● USING THE INFORMATION
**1)** Reproduce the part of the article on The Snob below that opens with the words containing "The Snob is" and closes with "Helen Reimensnyder Martin.".
**2)** In the article on The Snob below, where is Nancy teaching school after three years pass?
**3)** Render this sentence from the article on The Snob below into Spanish: "With no prints of The Snob located in any film archives, it is a lost film."

● QUOTED PASSAGE
============================================================

1924 film by Monta Bell

The Snob is a 1924 American silent drama film directed by Monta Bell. The film starred Norma Shearer and John Gilbert (prior to their stardom), together with Phyllis Haver, Conrad Nagel, and Hedda Hopper. The film was written by Monta Bell, and was based on the novel The Snob: The Story of a Marriage by Helen Reimensnyder Martin.

==Plot==
As described in a review in a film magazine, just as Nancy Claxton finished at a convent school, her wealthy father Sherwood is killed in a roadhouse brawl. Stung by the disgrace, she disappears and her sweetheart, Herrick, is unable to find her. Three years pass and Nancy is teaching school in the quaint Mennonite colony in Pennsylvania. She falls in love with an ambitious teacher, Eugene. They become engaged and Eugene gets a job as professor at an academy in a nearby town. He becomes popular and conceited, succeeds in winning favor of Dorothy, whose father owns the school. Eugene is made head-master. Nancy becomes ill and sends for Eugene. He marries her, believing she will die, but she gets well. He writes Dorothy a letter belittling Nancy. Herrick, who is teaching in the same school, visits Eugene and is amazed to find Nancy. Eugene continues to look down on Nancy and play up to Dorothy. Just before Nancy is to have a baby, he writes a loving letter to Dorothy. Nancy gets hold of this. Her baby dies. She then sees Eugene in his true light and shows him the newspaper story that she is heir to millions. He begs forgiveness but she taunts him as being a snob, saying she will divorce him and marry Herrick.

==Preservation==
With no prints of The Snob located in any film archives, it is a lost film.

============================================================

● SOURCE MATERIAL
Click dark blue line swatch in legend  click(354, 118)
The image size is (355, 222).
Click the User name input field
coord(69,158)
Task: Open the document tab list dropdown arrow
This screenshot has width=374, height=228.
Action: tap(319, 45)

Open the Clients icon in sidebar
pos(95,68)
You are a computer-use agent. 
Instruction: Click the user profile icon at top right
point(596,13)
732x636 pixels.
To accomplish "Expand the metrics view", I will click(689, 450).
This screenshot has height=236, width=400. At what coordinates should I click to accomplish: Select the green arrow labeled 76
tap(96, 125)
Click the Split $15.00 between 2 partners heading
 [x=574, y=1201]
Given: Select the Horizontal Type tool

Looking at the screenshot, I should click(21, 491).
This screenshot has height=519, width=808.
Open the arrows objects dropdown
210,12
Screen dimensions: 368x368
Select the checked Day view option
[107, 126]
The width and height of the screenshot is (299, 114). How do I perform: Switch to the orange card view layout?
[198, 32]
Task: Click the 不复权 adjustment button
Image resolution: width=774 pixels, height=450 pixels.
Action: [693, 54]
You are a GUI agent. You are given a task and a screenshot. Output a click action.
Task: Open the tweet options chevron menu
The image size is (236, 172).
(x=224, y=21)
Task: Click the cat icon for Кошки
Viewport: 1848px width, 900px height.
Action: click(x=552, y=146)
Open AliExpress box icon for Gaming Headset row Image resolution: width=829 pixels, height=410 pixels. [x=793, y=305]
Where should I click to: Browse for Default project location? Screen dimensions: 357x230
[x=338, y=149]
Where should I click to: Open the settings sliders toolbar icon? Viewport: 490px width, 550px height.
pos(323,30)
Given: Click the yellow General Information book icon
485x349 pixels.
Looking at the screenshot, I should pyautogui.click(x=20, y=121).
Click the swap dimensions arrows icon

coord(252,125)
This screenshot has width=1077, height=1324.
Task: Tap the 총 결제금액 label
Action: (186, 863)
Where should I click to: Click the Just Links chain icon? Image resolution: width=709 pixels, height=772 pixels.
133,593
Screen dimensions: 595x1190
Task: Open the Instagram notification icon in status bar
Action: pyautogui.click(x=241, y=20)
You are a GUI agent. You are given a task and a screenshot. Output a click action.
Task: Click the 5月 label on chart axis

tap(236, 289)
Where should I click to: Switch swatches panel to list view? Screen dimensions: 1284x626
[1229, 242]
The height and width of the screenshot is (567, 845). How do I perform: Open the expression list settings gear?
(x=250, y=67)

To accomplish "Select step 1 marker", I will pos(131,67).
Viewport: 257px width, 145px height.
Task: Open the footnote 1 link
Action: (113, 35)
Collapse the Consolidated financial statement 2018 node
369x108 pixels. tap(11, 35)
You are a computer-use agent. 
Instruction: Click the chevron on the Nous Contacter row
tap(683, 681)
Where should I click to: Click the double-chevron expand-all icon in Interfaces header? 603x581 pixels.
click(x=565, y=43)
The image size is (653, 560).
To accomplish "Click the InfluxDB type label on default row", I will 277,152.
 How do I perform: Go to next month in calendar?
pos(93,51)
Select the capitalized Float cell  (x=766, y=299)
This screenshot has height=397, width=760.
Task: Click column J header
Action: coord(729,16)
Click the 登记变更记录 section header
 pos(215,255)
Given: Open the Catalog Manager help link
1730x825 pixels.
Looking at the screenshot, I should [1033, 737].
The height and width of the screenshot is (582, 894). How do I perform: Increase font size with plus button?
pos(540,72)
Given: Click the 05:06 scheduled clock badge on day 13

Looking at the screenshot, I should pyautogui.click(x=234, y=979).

============================================================

● RESPONSES
**1)**
The Snob is a 1924 American silent drama film directed by Monta Bell. The film starred Norma Shearer and John Gilbert (prior to their stardom), together with Phyllis Haver, Conrad Nagel, and Hedda Hopper. The film was written by Monta Bell, and was based on the novel The Snob: The Story of a Marriage by Helen Reimensnyder Martin.

**2)** She is teaching in the quaint Mennonite colony in Pennsylvania.

**3)** Al no haberse localizado ninguna copia de The Snob en ningún archivo cinematográfico, es una película perdida.